START Extract provided

Obtaining consent from non-English speaking patients

Date: October 5, 2016


George v Biggs [2015] NSWDC 11

Key Points


Sandra George is an elderly Macedonian speaker with a limited grasp of the English language.  In 2009, she began to suffer from worsening hearing impairment and associated issues.

It was found that Ms George had a right sided acoustic neuroma (tumour) of the vestibular nerve.  Following four consultations, Ms George underwent a procedure to remove the tumour.

The procedure was performed following consultations during which Ms George had been assisted by interpreters.  At the first two consultations, a friend acted as an interpreter for Ms George. At the second two consultations, Ms George was assisted by an accredited interpreter.

During the course of the procedure, an adjoining facial nerve was severed which resulted in Ms George suffering from irreparable facial palsy.

END Extract provided

**Problem 1:** In the George v Biggs summary, who acted as interpreter for Ms George at her first two consultations?
**Problem 2:** Please explain, using the George v Biggs summary, why Ms George came to suffer from irreparable facial palsy.
**Problem 3:** Extend the George v Biggs summary from its final sentence with a few more sentences in the same style.
You can do this work without the rows.

START Record excerpts

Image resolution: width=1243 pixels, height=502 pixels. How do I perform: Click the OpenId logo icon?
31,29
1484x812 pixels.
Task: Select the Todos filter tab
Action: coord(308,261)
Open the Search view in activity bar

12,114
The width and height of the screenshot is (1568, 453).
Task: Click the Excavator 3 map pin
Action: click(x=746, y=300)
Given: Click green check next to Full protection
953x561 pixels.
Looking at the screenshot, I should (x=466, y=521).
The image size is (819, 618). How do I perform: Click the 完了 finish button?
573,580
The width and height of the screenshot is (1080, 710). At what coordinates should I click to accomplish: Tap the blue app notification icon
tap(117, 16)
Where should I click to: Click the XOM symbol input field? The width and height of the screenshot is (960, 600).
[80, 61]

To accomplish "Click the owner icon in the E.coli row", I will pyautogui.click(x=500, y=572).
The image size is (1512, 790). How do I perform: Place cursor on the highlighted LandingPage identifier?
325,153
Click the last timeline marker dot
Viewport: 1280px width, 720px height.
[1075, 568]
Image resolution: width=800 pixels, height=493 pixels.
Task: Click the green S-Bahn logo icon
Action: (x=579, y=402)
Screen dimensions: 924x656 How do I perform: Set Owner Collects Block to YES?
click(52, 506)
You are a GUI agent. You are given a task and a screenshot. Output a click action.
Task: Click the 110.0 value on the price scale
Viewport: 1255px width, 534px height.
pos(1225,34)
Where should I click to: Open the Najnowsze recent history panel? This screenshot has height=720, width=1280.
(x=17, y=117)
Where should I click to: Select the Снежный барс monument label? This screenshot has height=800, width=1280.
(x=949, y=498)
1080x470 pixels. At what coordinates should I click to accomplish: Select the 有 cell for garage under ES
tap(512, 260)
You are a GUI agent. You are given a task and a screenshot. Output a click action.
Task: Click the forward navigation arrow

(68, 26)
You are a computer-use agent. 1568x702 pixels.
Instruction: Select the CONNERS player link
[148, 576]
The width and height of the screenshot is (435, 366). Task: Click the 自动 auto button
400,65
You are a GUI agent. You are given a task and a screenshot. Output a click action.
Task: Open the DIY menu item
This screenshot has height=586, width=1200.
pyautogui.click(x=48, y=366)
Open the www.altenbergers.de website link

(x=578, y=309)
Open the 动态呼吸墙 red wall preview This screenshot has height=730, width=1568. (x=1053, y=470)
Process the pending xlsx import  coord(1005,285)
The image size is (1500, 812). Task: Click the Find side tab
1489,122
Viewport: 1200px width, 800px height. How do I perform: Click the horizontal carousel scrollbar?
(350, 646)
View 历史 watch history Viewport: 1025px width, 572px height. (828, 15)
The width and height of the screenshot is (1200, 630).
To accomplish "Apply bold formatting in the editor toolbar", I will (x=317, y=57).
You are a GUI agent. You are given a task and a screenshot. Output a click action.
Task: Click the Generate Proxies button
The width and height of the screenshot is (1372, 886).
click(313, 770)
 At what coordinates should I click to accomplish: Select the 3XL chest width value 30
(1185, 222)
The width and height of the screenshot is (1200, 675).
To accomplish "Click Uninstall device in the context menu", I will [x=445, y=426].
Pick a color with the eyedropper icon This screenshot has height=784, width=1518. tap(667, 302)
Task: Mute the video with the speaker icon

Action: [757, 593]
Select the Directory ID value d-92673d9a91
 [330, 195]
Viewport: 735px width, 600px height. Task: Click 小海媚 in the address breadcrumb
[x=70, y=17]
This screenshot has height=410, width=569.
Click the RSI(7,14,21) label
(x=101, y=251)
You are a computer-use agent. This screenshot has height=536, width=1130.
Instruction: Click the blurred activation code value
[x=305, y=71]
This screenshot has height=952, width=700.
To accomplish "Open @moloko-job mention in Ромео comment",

END Record excerpts

**Expected output 1:** A friend acted as her interpreter.

**Expected output 2:** During the procedure to remove her tumor, an adjoining facial nerve was severed. That severing resulted in her irreparable facial palsy.

**Expected output 3:**
In 2012, Ms George commenced proceedings against the surgeon, Nigel Biggs and St Vincent’s Hospital Sydney seeking damages in negligence. Ms George’s position was that she was provided with inadequate information pre-operatively and prior to giving her consent to the procedure, and that the damage to her facial nerve occurred as a result of the negligence of Dr Biggs.

The trial Judge found the patient was not successful in relation to her allegation that there had been negligent performance of the surgery, however, the patient was successful in establishing that there had been a failure to warn her of the risks and was awarded $331,000.

The hospital and Dr Biggs appealed the decision.


The Court of Appeal allowed the appeal and set aside the judgment in favour of Ms George.  It was found (among other things) that:

Perhaps most importantly, the Court of Appeal rejected the argument that practitioners must take additional steps to ensure a patient understands, or that the patient understands an interpreter. The Court of Appeal clarified the content of the duty of care owed by a practitioner to a patient with limited grasp of the English Language.  The Court of Appeal held that the duty is to take reasonable care to ensure that the material risks relating to a surgical procedure are conveyed, and that the practitioners satisfy themselves that the substance of the information has been conveyed and been understood.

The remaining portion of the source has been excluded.